En Angleterre, en 2009, les résultats d'une grande enquête nationale ont été publiés. Ils concernent les différences de perceptions entre les forêts privées et les forêts publiques (Lawrence et al., 2009). L'un des objectifs de cette enquête était d'évaluer le rôle à long terme des forêts publiques à travers trois grandes questions : quelles études peuvent aider à comprendre les perceptions des forêts par la population ? Que pensent les individus des différents types de forêts selon leurs catégories foncières ? Quelles sont les différences de perceptions entre les groupes de population et d'usagers ? L'enquête comporte un aspect quantitatif et un volet qualitatif. En 2009, en Angleterre, 57 % des personnes interrogées déclarent être allées en forêt au cours de l'année précédente, mais 40 % d'entre elles ignorent qui est le propriétaire de cet espace. Les groupes de discussions ont permis de creuser les perceptions des usagers et il est apparu que 70 % des participants peuvent indiquer des avantages en faveur de la propriété publique des forêts contre seulement 55 % pour les forêts privées. Les populations préfèrent les forêts publiques notamment à cause de l'entretien des sentiers et de la présence des toilettes et des cafés. Les forêts du domaine public sont réputées plus efficaces

pour le maintien de la biodiversité, pour l'éducation des populations et l'implication des communautés dans la gouvernance.
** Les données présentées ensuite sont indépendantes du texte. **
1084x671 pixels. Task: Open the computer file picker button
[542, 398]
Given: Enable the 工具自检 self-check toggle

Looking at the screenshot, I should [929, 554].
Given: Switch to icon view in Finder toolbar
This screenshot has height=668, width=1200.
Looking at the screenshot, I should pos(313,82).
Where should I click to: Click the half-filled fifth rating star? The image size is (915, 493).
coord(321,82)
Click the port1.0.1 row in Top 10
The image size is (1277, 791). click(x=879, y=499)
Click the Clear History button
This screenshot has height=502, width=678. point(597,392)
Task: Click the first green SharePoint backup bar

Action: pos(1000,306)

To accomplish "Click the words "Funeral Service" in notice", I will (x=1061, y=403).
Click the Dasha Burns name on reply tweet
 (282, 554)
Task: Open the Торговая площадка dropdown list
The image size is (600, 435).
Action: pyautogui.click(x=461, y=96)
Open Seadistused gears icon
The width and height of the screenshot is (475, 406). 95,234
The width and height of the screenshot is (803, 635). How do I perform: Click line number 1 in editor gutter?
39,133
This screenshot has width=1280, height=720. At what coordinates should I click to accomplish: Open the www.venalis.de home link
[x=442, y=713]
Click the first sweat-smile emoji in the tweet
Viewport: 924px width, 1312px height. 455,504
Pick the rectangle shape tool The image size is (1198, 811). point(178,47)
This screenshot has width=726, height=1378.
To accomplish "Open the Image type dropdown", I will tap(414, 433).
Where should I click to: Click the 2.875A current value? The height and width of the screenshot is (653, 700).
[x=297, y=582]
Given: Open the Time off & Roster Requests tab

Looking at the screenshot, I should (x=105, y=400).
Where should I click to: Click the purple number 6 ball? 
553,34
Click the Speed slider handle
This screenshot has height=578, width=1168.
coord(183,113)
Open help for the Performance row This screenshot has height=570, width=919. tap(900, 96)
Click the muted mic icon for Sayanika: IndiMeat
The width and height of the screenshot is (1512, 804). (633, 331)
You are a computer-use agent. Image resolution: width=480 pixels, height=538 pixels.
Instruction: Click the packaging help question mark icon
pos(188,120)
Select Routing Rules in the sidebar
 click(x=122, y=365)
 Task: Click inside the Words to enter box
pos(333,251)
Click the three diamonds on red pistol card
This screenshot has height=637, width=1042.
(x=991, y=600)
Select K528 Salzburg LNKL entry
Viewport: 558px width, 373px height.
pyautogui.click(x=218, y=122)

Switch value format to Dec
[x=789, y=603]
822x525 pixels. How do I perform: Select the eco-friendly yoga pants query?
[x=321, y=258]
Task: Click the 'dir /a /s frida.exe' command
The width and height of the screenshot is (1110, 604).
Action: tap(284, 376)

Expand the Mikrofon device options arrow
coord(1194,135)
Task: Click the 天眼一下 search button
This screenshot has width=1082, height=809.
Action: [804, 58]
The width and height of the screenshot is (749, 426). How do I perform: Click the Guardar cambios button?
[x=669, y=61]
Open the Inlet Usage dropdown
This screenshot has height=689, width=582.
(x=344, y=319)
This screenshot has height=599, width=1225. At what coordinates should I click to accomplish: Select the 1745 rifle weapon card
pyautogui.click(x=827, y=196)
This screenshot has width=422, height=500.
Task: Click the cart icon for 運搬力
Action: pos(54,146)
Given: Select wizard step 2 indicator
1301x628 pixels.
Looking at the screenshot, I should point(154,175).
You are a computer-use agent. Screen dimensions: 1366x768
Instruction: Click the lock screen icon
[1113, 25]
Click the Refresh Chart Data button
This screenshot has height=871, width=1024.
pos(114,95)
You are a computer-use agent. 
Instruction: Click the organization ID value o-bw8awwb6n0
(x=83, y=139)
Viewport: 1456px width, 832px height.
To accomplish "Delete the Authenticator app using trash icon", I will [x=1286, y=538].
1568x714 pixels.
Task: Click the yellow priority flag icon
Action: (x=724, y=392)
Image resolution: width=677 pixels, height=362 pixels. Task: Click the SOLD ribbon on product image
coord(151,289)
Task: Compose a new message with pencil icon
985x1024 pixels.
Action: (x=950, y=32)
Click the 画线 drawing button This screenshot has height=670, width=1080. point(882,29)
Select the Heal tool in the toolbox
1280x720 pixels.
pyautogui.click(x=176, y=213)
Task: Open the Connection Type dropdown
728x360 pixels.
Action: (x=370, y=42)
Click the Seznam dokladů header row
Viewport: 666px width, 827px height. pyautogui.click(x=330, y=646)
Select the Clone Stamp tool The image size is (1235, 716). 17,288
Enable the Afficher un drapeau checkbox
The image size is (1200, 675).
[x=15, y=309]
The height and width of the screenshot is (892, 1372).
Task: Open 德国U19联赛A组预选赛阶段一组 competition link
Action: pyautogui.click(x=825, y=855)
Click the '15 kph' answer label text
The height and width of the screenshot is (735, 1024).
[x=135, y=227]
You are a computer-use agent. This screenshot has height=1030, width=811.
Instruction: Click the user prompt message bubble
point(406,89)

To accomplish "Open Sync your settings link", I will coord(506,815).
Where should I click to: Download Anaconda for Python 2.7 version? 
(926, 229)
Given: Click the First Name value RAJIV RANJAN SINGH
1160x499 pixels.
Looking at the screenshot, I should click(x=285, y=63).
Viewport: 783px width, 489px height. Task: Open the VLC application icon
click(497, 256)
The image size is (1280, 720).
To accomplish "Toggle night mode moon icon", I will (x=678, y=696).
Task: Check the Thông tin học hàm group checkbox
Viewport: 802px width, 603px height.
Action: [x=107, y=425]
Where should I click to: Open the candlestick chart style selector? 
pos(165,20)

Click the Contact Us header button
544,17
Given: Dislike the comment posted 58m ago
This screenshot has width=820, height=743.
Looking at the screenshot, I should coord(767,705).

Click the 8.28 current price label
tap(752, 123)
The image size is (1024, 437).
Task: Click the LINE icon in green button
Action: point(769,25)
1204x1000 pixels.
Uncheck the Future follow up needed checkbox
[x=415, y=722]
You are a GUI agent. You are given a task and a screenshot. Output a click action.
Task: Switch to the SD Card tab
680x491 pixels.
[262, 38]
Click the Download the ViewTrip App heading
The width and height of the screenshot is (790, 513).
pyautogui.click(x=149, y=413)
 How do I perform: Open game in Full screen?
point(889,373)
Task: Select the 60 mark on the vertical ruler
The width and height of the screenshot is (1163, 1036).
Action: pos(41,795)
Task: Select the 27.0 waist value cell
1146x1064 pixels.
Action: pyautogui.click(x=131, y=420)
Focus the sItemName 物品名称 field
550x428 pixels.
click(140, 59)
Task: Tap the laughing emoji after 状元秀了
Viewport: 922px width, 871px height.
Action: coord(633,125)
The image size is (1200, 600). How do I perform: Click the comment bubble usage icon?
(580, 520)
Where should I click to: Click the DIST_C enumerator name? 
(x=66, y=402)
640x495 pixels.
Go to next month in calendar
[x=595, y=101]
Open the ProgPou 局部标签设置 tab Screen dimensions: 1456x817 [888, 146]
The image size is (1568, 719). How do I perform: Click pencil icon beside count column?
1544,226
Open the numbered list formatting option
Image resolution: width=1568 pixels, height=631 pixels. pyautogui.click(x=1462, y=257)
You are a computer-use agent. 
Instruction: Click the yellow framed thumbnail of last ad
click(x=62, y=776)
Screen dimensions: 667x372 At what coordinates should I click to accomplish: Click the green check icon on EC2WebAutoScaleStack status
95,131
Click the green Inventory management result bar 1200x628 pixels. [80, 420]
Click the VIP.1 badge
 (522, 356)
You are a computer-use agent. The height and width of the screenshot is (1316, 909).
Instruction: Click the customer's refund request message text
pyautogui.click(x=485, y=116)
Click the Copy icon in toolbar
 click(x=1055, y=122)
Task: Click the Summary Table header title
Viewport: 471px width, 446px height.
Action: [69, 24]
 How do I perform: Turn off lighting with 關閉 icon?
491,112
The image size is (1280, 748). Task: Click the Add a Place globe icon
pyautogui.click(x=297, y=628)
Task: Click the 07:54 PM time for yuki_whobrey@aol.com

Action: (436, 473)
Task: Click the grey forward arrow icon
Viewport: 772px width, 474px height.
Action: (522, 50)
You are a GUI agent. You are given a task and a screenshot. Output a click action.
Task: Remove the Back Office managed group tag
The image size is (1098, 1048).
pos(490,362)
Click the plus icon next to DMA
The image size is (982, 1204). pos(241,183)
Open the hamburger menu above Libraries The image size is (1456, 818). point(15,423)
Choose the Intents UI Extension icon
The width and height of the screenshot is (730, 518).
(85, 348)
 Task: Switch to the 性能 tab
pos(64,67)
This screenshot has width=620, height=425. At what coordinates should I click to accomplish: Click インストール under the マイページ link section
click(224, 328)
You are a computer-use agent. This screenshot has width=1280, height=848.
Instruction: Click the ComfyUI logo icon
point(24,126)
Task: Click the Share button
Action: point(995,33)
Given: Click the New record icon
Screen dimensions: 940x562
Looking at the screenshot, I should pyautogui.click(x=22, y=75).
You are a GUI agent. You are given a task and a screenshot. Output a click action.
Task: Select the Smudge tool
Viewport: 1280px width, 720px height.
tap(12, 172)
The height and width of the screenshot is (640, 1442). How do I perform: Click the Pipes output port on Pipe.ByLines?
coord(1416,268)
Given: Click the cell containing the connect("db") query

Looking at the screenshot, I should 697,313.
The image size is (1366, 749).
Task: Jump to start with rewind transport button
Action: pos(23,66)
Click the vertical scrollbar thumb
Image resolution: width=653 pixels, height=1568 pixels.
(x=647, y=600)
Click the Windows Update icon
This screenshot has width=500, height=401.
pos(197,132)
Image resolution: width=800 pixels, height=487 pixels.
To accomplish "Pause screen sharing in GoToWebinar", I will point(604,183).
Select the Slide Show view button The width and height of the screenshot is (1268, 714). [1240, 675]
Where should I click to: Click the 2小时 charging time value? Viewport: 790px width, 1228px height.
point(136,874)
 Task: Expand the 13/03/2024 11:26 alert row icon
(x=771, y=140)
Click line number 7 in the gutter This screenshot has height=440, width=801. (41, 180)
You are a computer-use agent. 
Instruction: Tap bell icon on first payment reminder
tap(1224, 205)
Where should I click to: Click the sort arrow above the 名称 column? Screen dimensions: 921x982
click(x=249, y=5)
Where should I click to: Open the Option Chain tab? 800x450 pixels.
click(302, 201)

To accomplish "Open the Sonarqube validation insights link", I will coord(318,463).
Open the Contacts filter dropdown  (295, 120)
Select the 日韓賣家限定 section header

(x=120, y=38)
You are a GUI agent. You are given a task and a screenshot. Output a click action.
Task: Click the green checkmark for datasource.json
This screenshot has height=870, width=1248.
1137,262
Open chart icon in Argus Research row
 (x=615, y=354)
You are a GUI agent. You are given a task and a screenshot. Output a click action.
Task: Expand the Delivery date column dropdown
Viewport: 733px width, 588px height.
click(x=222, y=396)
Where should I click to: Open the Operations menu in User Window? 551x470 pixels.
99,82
Des mécontentements ont parfois été exprimés à l'égard des forêts de résineux, mais ces points de vue peuvent être contrebalancés par des critères d'accessibilité, par la qualité des sentiers et des paysages

En 2010, la Forestry Commission37 a publié un bilan des 10 ans d'activités du Social and Economic

Research Group (SERG). Ce groupe de recherches est composé par des spécialistes de diverses disciplines qui travaillent sur des sujets tels que les loisirs, l'éducation, l'intégration sociale, le bien- être et la santé humaine (Forestry Commission, 2010b). Les diverses enquêtes qu'ils ont menées montrent qu'en Grande-Bretagne, l'intégration sociale par la récréation et le travail est efficace avec les scolaires, avec les immigrés mais aussi avec les délinquants en ré-insertion. La prise de conscience des enjeux climatiques contribue à des décisions en matière d'investissements qui sont réalisés dans le cadre de la gouvernance. Depuis de nombreuses années, de nouveaux espaces boisés aux vocations récréatives et environnementales sont donc régulièrement créés dans les villes britanniques et sur leurs périphéries.

La présentation de ces enquêtes faites dans des pays voisins de la France montre que les activités récréatives des usagers se ressemblent, même si les contextes nationaux varient, notamment en matière de gouvernance. Des recherches sociologiques sont menées dans tous les pays et certaines méthodes et objectifs sont originaux. Ces travaux révèlent indirectement qu'en Europe, il existe une tendance favorable à la création et au développement des espaces boisés à vocation sociale et récréative (EEA, 2013).